Direk tepeden başlamayı severiz, tabii bu bizde yıllardır gelen bir gelenek, yıllardır ülke yönetimini Rizelilerin yapması bize bu alışkanlığı kazandırdı, kolay kolay da bırakmayız.
Bu alışkanlık tüm kurumlar için geçerli, Çay ile sorunu olan, çaykur Genel Müdürünü, emniyet ile sorunu olan emniyet müdürünü, Jandarma veya diğer kurumlarla ilgili sorunları olan direk baştakini veya en basiti ilin valisini arayarak sorunu çözmek ister.
Malum sıkıntılı bir dönem yaşıyoruz. Bu sıkıntılı dönemi çağın vebasına yakalanan kişileri kurtarmak için direkt olarak valileri arayan vatandaşlarımız var. Burada siyasilerimizin hiçbir günahı yok. Bunu özellikle belirtmek istiyorum.
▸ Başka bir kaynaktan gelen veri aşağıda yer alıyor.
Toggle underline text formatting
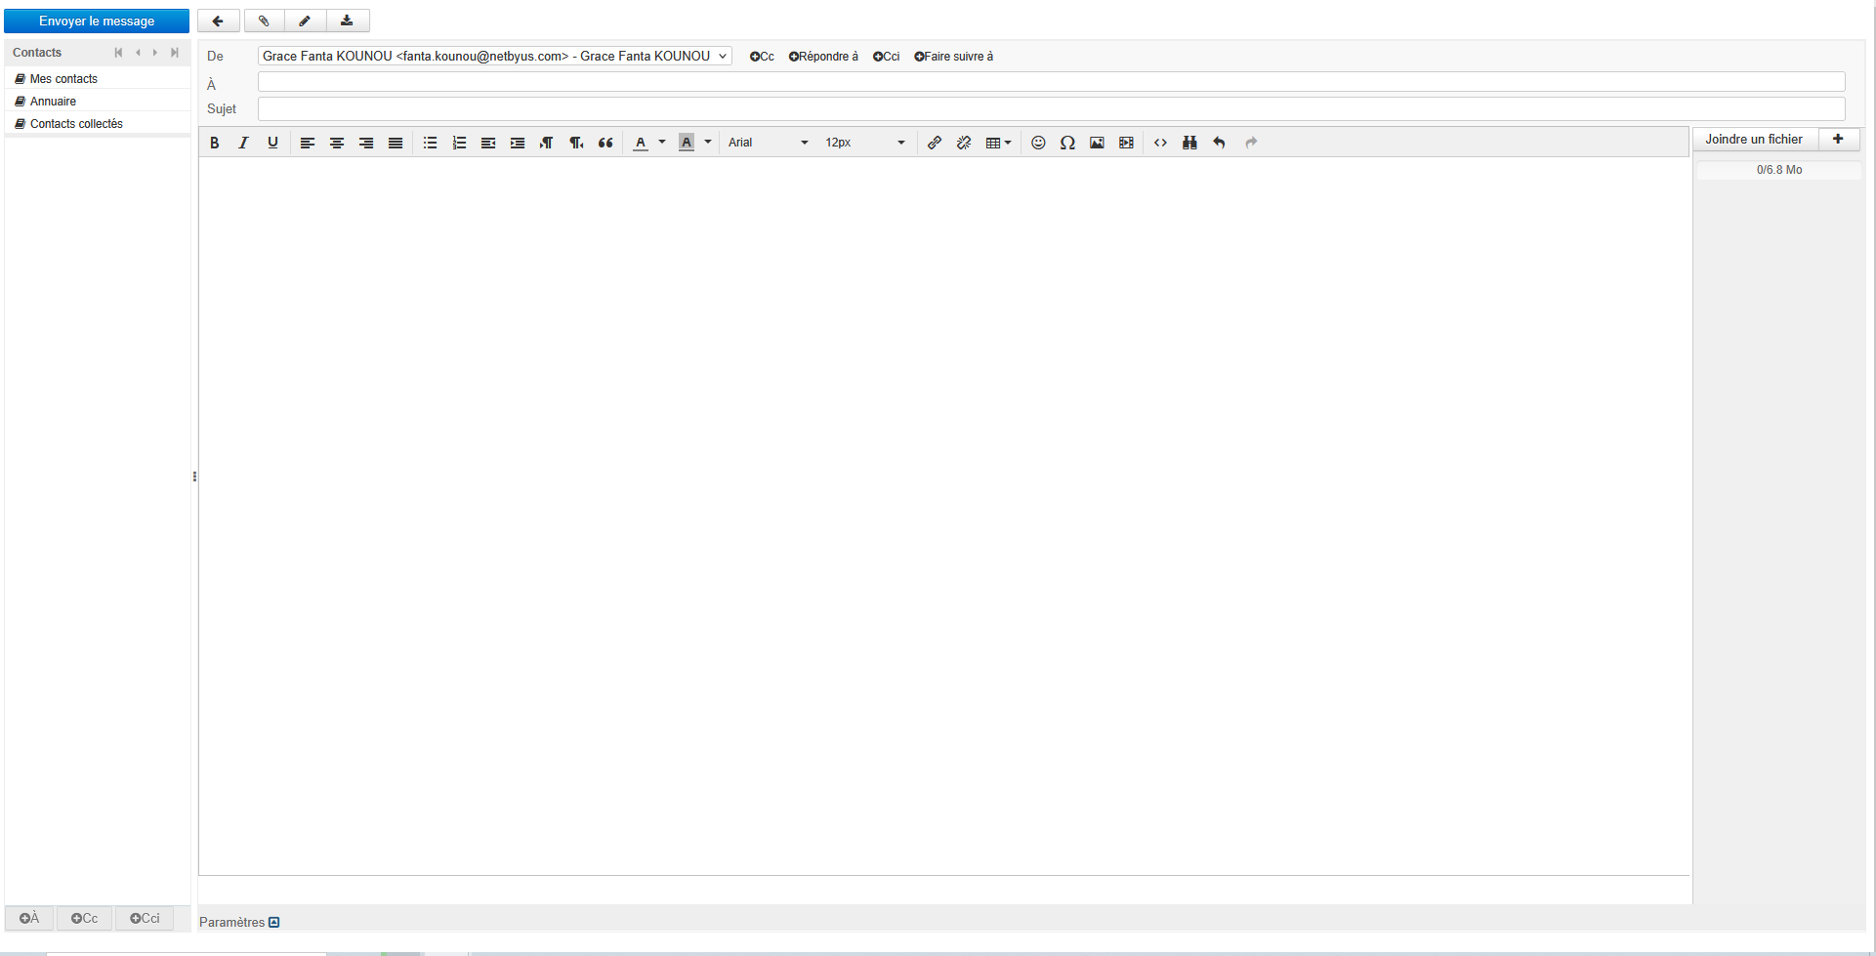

Korona virüse yakalanıp sokakta gezen vatandaşlarımızın tespiti halinde gidecekleri yer belli, bu insanlarımız Yurtlara yerleştiriliyor, tabii hemen arkasından valimiz Kemal Çeber in telefonu susmuyor, yurtlardan onları almak için hemen aramaya başlıyorlar.
Bunun bir kural olduğu unutulmamalı, çağın vebasına yakalanan insanların sokakta dolaşmalarının ne kadar tehlikeli olduğunu bilmeyen yok, bunu anlatmaya da gerek yok, hele karantina altında ise ve sokağa çıkıyor ise gideceği yer koruma altına alınacağı yurtlar.
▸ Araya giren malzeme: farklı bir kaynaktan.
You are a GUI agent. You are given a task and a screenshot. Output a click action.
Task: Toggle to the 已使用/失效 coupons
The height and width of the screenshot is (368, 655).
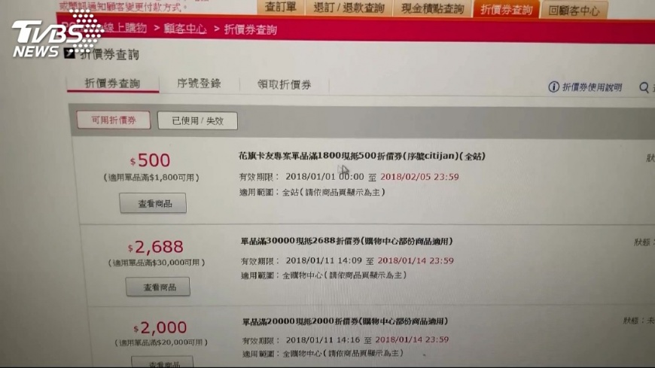coord(197,120)
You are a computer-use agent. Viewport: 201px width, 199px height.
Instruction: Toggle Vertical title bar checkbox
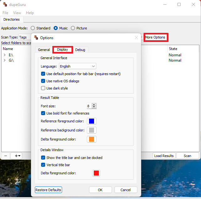click(x=43, y=165)
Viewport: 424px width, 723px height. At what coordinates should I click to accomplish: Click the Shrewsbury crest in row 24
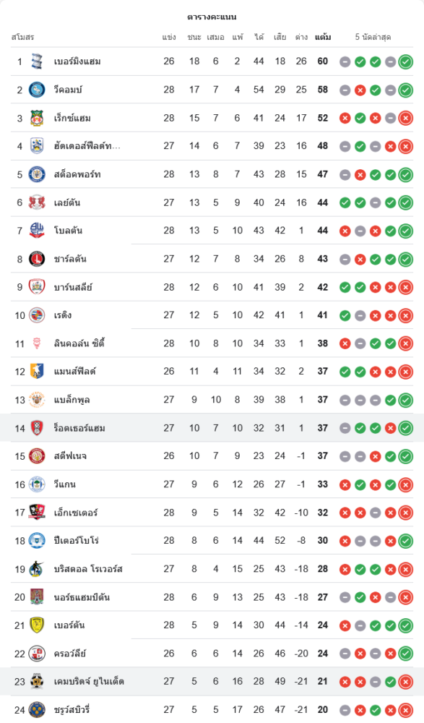(x=37, y=710)
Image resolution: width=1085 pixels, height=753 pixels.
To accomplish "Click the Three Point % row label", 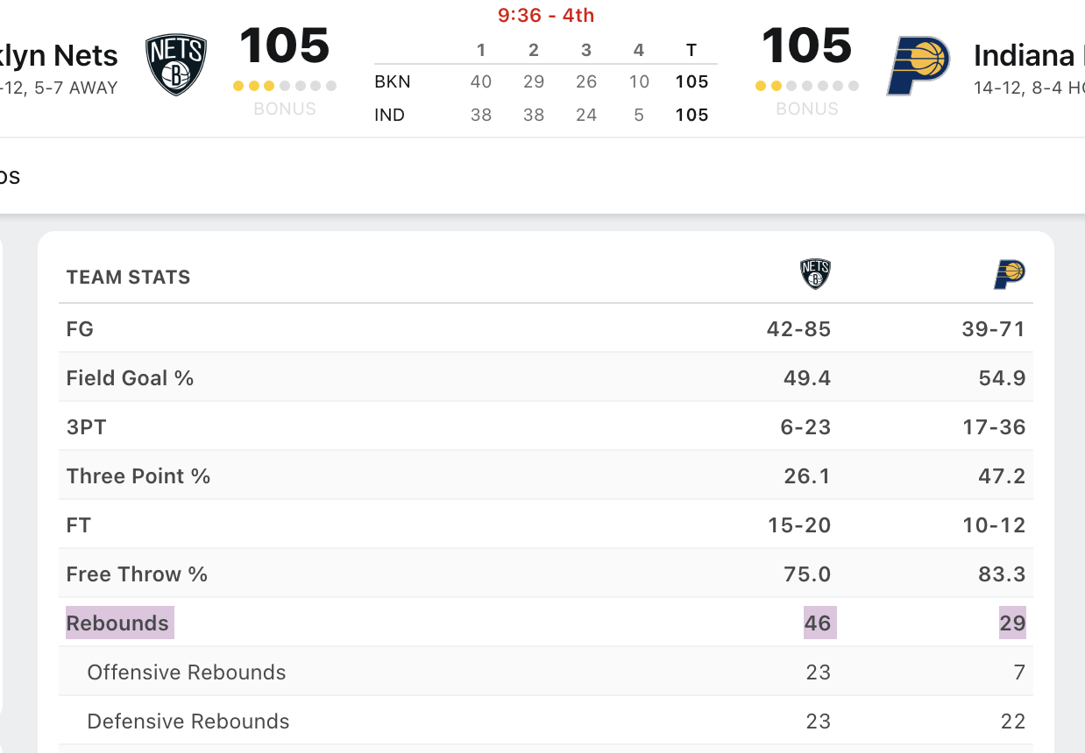I will (138, 476).
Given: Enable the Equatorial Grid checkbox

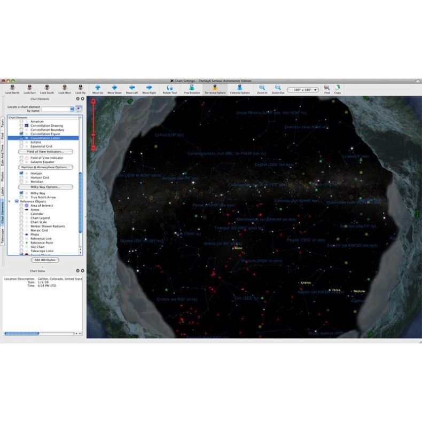Looking at the screenshot, I should [x=21, y=146].
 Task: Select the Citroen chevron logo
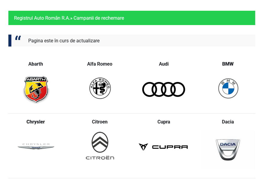click(x=100, y=146)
Bu bir kural ve bu kuralı kimsenin bozamayacağını herkesin bilmesi gerek, Allah kimseye bu illetle sınav olmayı nasip etmesin. Şartlar sağlıkçılar içinde zor, yakalanan içinde.
Bu bir örnek, sadece bunun için arayanlar ayrı, köy yolu, komşusunu şikayetler ayrı, ineği hasta olan ayrı, tüm sorunlar için veya şikayetler için ilin valisinin rahatsız edilmesini doğru bulmuyorum. İlin valisinin daha önemli işleri var.
Karşımıza vali olarak gördüğümüz insanın kendine özel sorunları, hastalık veya değişik sorunları olabilir, nitekim o da bir insan ve sadece bizimle ilgilenmesini beklememiz doğru değil, onlara halk olarak bizlerin de yardımcı olması gerek, bizler ne kadar yardımcı olursak onların işlerini o kadar hafifletmiş oluruz.
Ama maalesef bizde öyle bir gelenek yok, bizim işimiz görülsün de gerisi önemli değil mantığı ile yürüyoruz.
Dedim ya Hele Rize de vali olmak hiç istemem, hele telefon numaramı birilerine verdiysem, bu numaranın en icra köşeye ulaşacağını da bilmem gerek.
Rizeliler olarak bireysel değil, kitlesel düşünmemiz gerekiyor. Hele bu dönemde çok daha kitlesel düşüncelere sahip olmamız gerek. Hepimizin yöneticilerimize destek olması gerektiğini düşünüyorum. Allah idarecilerimize kolaylıklar versin.